Wednesday - drove to the hospital with James to resign the papers (got a $10 Target gift card for our troubles), then drove across the city to the eastside so Josh could sign the baby leave papers for his time off. My paind meds ran out.
Thursday - 11am was James' first pediatrician visit and he'd already gained his birth weight back. Then we went home for a minute, then drove to the WIC building and got James registered and me re-registered for checks. Forgot my WIC folder (it would have been nice if they'd reminded me) so Josh said he'd go back Friday with the folder so we could get our checks.
Friday - I called my OB in the morning due to my incision being inflamed, red, and painful. I feared infection and was able to get in at 11am. We ran back to Mooresville where after sitting in the waiting room for 50 minutes we then sat in the exam room for another hour (or more) -- long enough that I fell asleep on the table. When my OB was finally able to look at it she took out half of the staples, said there wasn't any infection, prescribed me stronger pain meds and an antibiotic to prevent infection and encourage drainage.

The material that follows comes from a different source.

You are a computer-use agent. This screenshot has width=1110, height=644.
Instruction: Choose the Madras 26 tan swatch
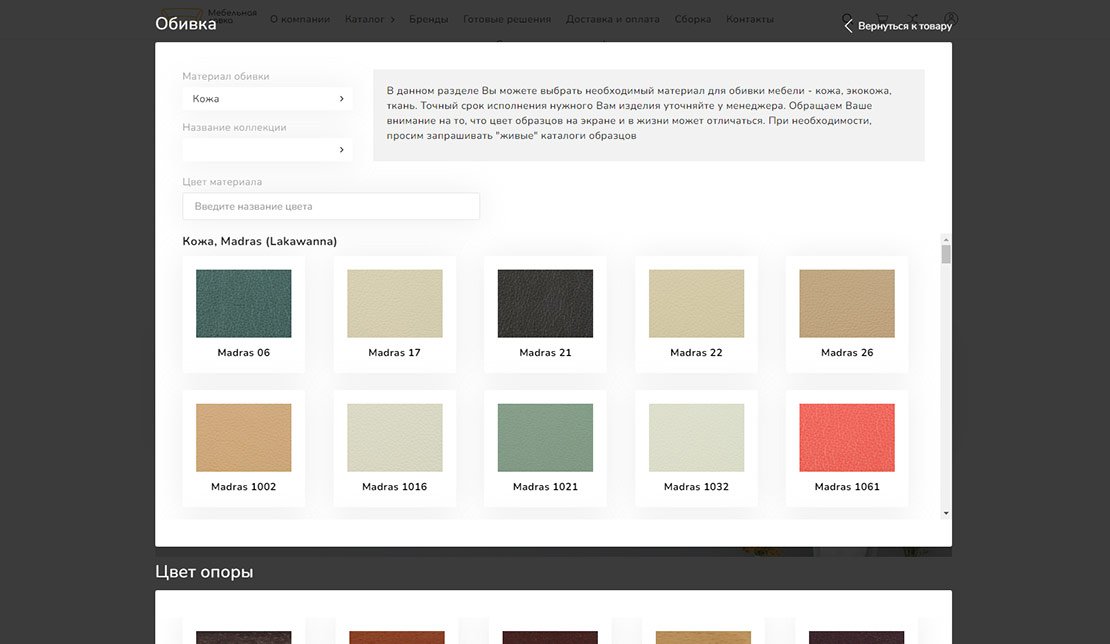pyautogui.click(x=847, y=304)
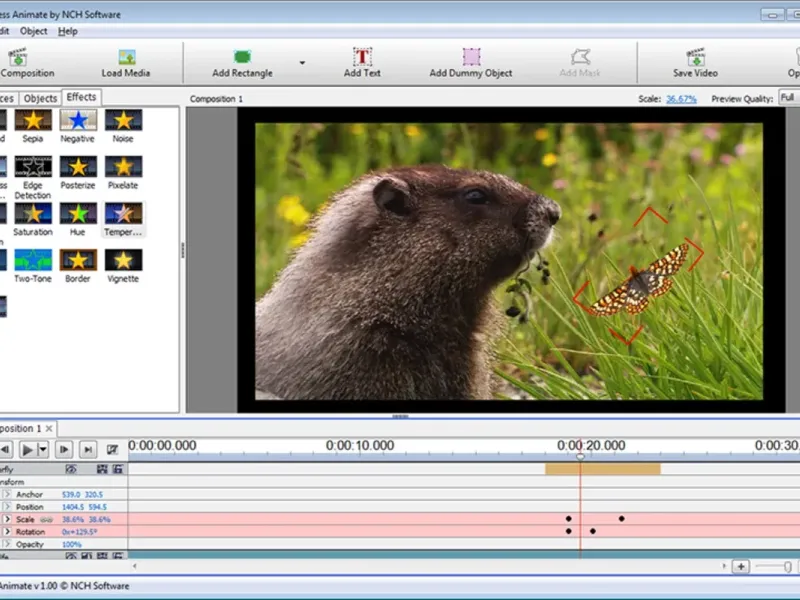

Josh dropped me and baby off at home then left to go pick up his check and the WIC checks. His mom came over to, as he said, "babysit me" -- I got to nap while she got to spend time with James. While I was asleep Josh returned home, his mom left as my mom showed up to get my new 'scripts so she could get them filled for me. When I finally woke up, although in serious pain from 2 days without pain meds, Josh was sitting on the sofa and James was asleep as usual. His dad came over with pizza and my mom showed up shortly after with my 'scripts, preemie diapers, and lemon snack cakes. :) Also, James pee'd on his own face.
Saturday - James turned one week old while Josh was out once again. However, Josh was worried about his circumcision ring causing him irritation. After an ER run it turns out it's fine. This is the day his umbilical cord fell off.